Veel mensen vinden zichzelf raar. Ik ben daar geen uitzondering op. Ik vind mezelf een enorme malloot, een clown, een apatische droeftoeter met een hang naar alles wat een mens niet interessant zou moeten vinden. Geweld. Oorlog. Conflict. Het liefst steek ik overal mijn nieuwsgierige neusje in en roep ik te pas en te onpas wat ik van iets vind. Ik kan mijn grote muil niet houden, ik heb het hart op de tong. Soms ben ik te eerlijk en shockeer ik mensen. Vaker nog, roep ik bewust dingen om anderen op stang te jagen. Daar geniet ik van.
Ben jij links, dan ben ik rechts. En vice versa. Te midden van een groepje Israël-lovers ben ik je grootste vijand, onder Gretta Duisenberg-adepten word ik een onovertroffen zionist. En zolang ik kan blijven relativeren, relativeer ik alles en iedereen kapot. Ik ben een etter die bang is zo’n idioot te worden die zich niet gehinderd voelt door zijn totaalgebrek aan kennis en met de Telegraaf als enige informatiebron de wereld beschouwt in het dorpscafé, onder het genot van een kopstoot. Durf eens een andere krant te lezen, stomme loempia.
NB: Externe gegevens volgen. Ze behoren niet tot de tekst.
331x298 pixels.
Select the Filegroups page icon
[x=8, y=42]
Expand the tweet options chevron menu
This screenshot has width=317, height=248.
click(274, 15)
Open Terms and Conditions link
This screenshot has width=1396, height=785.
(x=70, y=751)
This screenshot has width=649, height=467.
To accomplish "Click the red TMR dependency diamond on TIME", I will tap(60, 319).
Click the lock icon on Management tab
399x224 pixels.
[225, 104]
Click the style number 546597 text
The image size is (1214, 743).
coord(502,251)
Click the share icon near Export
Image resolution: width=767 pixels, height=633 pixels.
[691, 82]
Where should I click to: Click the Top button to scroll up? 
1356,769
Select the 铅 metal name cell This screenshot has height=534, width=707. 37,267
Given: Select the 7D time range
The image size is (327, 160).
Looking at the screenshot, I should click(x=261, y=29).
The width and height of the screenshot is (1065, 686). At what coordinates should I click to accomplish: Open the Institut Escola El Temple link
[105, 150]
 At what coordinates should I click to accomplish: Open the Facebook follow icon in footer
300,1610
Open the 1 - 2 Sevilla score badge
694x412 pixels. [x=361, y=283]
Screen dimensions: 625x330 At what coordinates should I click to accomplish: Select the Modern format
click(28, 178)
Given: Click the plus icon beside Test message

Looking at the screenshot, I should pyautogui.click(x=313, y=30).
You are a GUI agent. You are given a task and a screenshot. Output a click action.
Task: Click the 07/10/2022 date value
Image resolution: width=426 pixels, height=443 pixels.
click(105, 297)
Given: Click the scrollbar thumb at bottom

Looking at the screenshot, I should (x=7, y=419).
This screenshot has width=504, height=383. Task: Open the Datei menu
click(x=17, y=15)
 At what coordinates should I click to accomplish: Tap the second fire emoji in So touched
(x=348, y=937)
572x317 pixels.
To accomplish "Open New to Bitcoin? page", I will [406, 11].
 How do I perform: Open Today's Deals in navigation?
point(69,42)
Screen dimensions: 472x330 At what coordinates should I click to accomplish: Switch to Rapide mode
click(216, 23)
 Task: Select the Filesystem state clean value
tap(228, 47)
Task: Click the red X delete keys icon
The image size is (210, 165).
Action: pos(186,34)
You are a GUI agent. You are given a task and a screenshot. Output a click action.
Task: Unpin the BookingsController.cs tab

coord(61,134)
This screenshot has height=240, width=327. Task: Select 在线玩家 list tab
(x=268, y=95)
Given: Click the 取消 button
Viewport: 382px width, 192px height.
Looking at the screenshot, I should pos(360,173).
Ik kom dat soort lui vaak tegen. Niet per se dom maar wel te lui om zich ergens eens fatsoenlijk in te verdiepen. En dan kankeren op alles en iedereen, zonder een spoortje ironie. Ze menen het. Ik ben bang voor die ongenuanceerdheid en dus schop ik overal tegenaan. Niets is heilig. Is dat raar of is dat eigenlijk een heel gezonde manier van balans vinden?